Aug. 9, 2021 – The Biden administration has announced initiatives to promote the safety of in-person college and university this fall as COVID-19 case rates surge across the country.

A Vax to School College Checklist, adding COVID-19 vaccination discussions to sports physicals, and launching a Week of Action to promote vaccination among young people are among new initiatives announced by the administration on August 5.

Boosting vaccination rates is the major theme, with more than 20 million students returning to undergraduate and graduate studies in the U.S. this month.

“For young people, getting vaccinated right away is the best way back to the things they love — like playing sports, completing their studies, and spending time with friends and loved ones,” the administration stated in a news release.

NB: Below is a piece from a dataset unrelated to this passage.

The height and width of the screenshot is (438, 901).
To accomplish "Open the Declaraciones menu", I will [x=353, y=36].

“College campuses are really about togetherness — about roommates, parties, and sporting events. So it’s not just classrooms and co-curricular spaces, but the social spaces that also need to be considered,” Preeti Malani, MD, chief health officer at the University of Michigan in Ann Arbor, said at a media briefing July 27 sponsored by the Infectious Diseases Society of America (IDSA).

“We saw this play out last year. Even with good attempts at testing and masking and social distancing, it was really difficult to prevent the spread of COVID,” said Malani, who is also an IDSA fellow and professor of medicine in the Division of Infectious Diseases at the University of Michigan.

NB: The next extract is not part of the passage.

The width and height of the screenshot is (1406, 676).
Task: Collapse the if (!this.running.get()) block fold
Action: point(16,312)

“Invariably, when outbreaks occurred, there was a social connection,” she continued.

In Person, if Possible

Although the Biden administration also released guidance for kindergarten through high school students returning to in-person learning, “the big difference from the K-12 space is college kids are eligible for vaccination, by and large,” Malani said.

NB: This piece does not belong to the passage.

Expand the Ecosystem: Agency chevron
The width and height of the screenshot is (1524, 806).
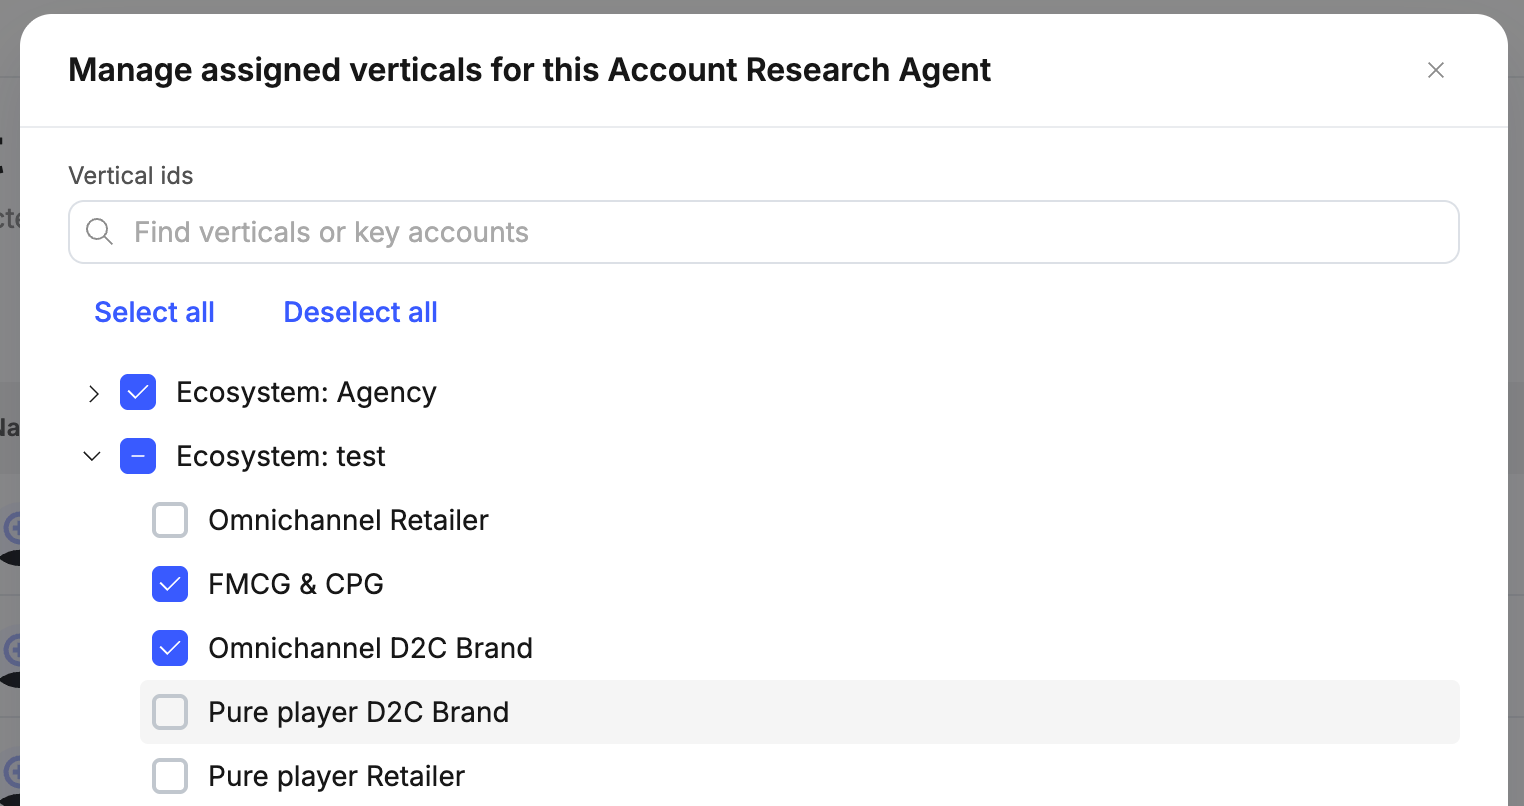click(x=93, y=393)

Although uncertainties remain — particularly with the summer surge in COVID-19 cases driven largely by the Delta variant — there is consensus among experts that getting back to in-person learning safely is the goal.

“We know that children need to return to in-person learning, given the significant negative impacts that have resulted from not attending school in person over this past year,” Tina Q. Tan, MD, a pediatric infectious diseases attending doctor at the Ann & Robert H. Lurie Children’s Hospital of Chicago, said during the briefing.

“The expectation now is that it will be fully in-person,” said Tan, who is also an IDSA fellow and a professor of pediatrics at the Northwestern University Feinberg School of Medicine. But she warned that if the rise in COVID-19 cases continues, “some schools may go back to a hybrid model.”

In-person learning is also expected for higher education, Malani said, but a large COVID-19 outbreak on a campus could change that.

Backpack, Laptop, and Vaccine?

The Biden administration’s Vax to School College Checklist highlights eight ways that colleges and universities can increase awareness about COVID-19 vaccines. Another aim is to provide access to immunization as students come back to campus.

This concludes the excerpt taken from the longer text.